EBay to acquire GSI Commerce

EBay has agreed to acquire for about US$2.4 billion GSI Commerce, whose suite of e-commerce and digital marketing tools and services are expected to boost EBay’s online marketplace and PayPal e-payment businesses.

EBay has offered to pay $29.25 per share and expects the deal to close in this year’s third quarter, after obtaining regulatory and GSI Commerce shareholder approval, the company said on Monday.
The deal is primarily motivated by a desire to grow EBay’s revenue, officials said during a press conference that was webcast.
In the past year, EBay’s core marketplace business has struggled to grow, while PayPal has provided most of the company’s revenue expansion.
GSI Commerce’s products and technology “fit squarely in the direction” that EBay has identified as growth opportunities, EBay CEO and president John Donahoe said.
Specifically, GSI Commerce will bring long-standing relationships with its about 180 large retailer customers, which would help EBay gain a foothold in that segment of the market, beyond its core strength among individual sellers and small and medium-size merchants.
That could conceivably help EBay compete better against rivals like whose focus has traditionally been to partner with large, established retailers. GSI Commerce clients include Adidas, Calvin Klein, Levi’s, Major League Baseball, Ace Hardware, Godiva, Radio Shack and Toys R Us.
In addition, GSI Commerce will help EBay provide new e-commerce services in emerging, high-growth areas, like mobile commerce, social commerce and the confluence of offline and online retail sales and marketing, Donahoe said.
For 2011, GSI Commerce will function as a separate business unit and focus on its existing goals, but later on it will be progressively meshed with the EBay marketplace and with PayPal.
For example, large EBay merchants may find GSI Commerce tools and services useful, while GSI Commerce customers may see opportunities to offload excess and discounted inventory on the EBay marketplace, officials said. There will also be a great opportunity to extend the use of PayPal among GSI Commerce customers as well.

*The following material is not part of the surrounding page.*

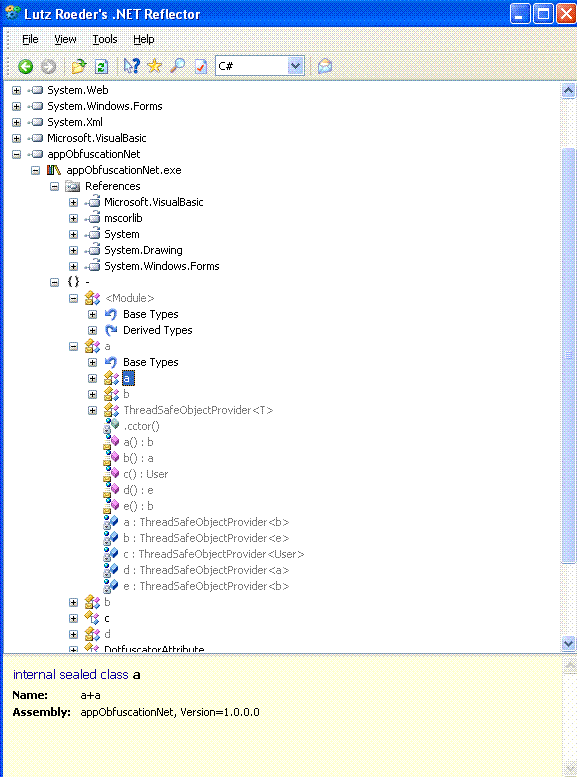578x777 pixels.
Task: Click the rightmost toolbar icon after language box
Action: (x=325, y=66)
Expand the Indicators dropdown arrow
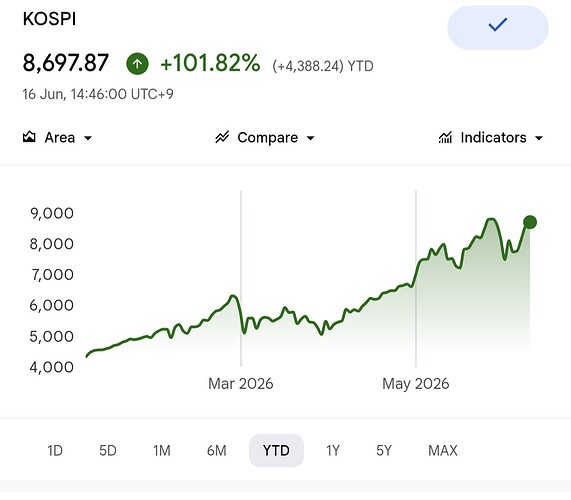 point(539,138)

The biggest potential benefit for EBay will be the ability to retain as customers the large and successful merchants that at some point break away and set up their own online storefronts, severing their revenue-sharing relationship with EBay, Gartner analyst Gene Alvarez said.
With the GSI Commerce services and products, EBay will improve its chances of holding on to those merchants, by offering them broad assistance with running their own e-store, including call center staffers, Web design, site hosting, digital marketing, order management and product fulfillment, he said.

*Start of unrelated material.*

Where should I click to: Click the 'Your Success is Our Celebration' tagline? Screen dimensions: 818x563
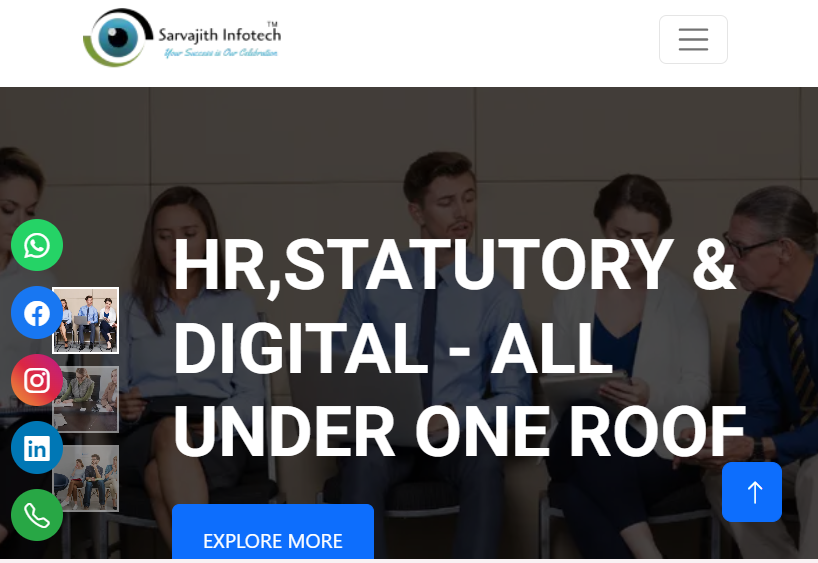tap(221, 53)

“For every EBay seller that gets successful and leaves, EBay has to get another one to replace it,” Alvarez said. “Hopefully, they’ll be able to move them to GSI and keep them as customers, as new ones come in at the lower end.”
The key is to target merchants that don’t have the resources to ramp up their end-to-end e-commerce business and will find a cost benefit in outsourcing some or all of the functions to eBay and GSI Commerce, an IDC analyst said.
A new holding company led by GSI founder and CEO Michael Rubin will absorb parts of the company EBay isn’t interested in and will divest, including 100% of GSI’s licensed sports merchandise business and 70% of ShopRunner and Rue La La. The holding company will receive a $467 million loan from EBay, which will retain a 30% stake in Rue La La and ShopRunner.
EBay expects the deal to be “neutral” in terms of earnings per share in 2011 and accretive next year.
While GSI Commerce had revenue of about $1.4 billion in 2010, the parts of the business EBay would acquire generated about $900 million and EBay expects that to grow to about $1.2 billion in 2013.
Through May 6, GSI Commerce can entertain competing acquisition proposals, and, if any surface, those will only be made public if the GSI board of directors acts on what it considers a superior offer. EBay would then have a right to match the competing offer.